[Activity] Whenever an image turns up, omit it and return the remaining data exactly.

(Stored items)
+===+

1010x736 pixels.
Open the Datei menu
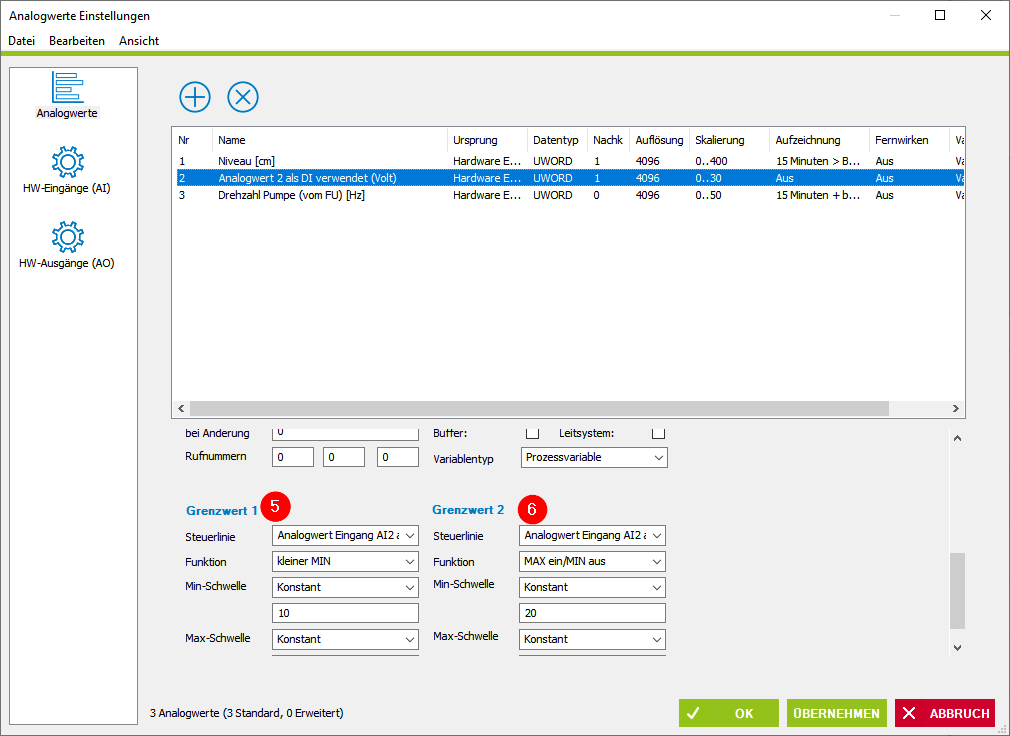(x=21, y=41)
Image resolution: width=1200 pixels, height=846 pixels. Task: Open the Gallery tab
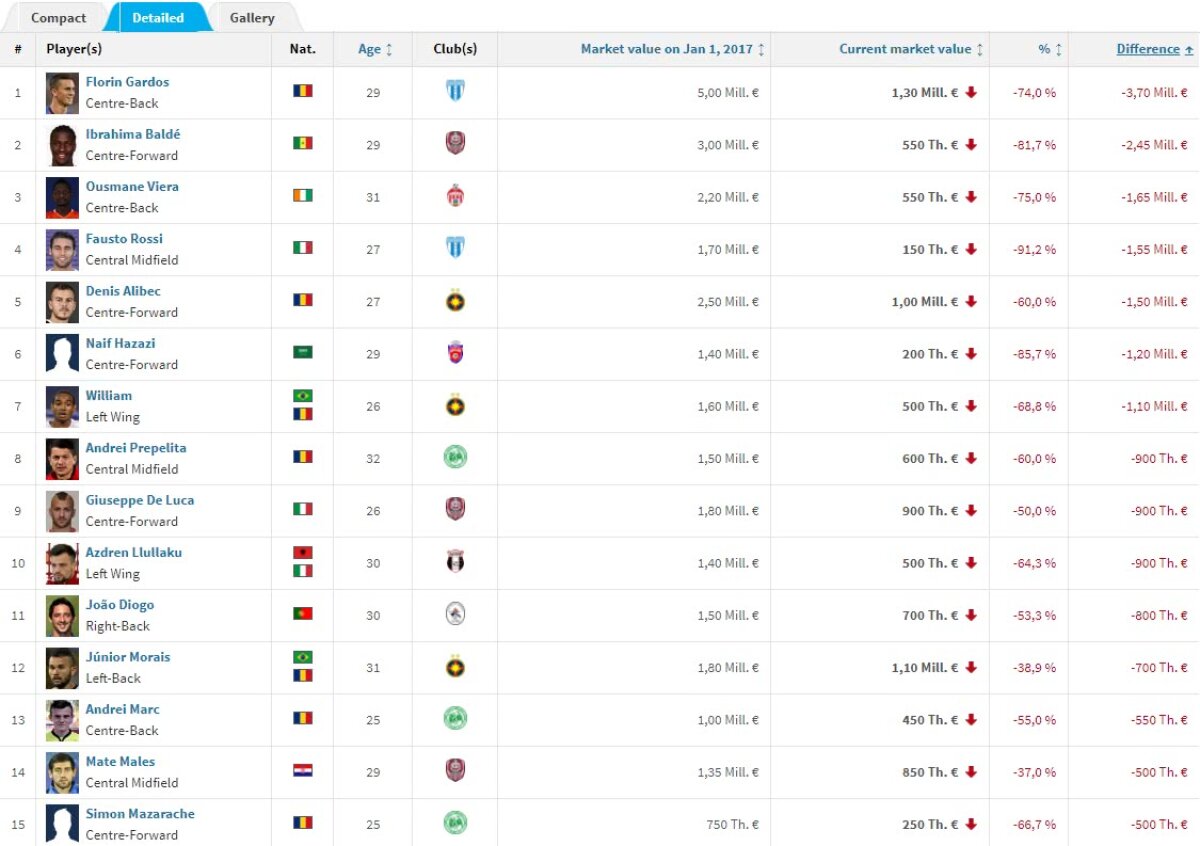[252, 17]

+===+

[Answer section]
1010x736 pixels.
Open the Datei menu
(x=21, y=41)
Image resolution: width=1200 pixels, height=846 pixels. Task: Open the Gallery tab
[252, 17]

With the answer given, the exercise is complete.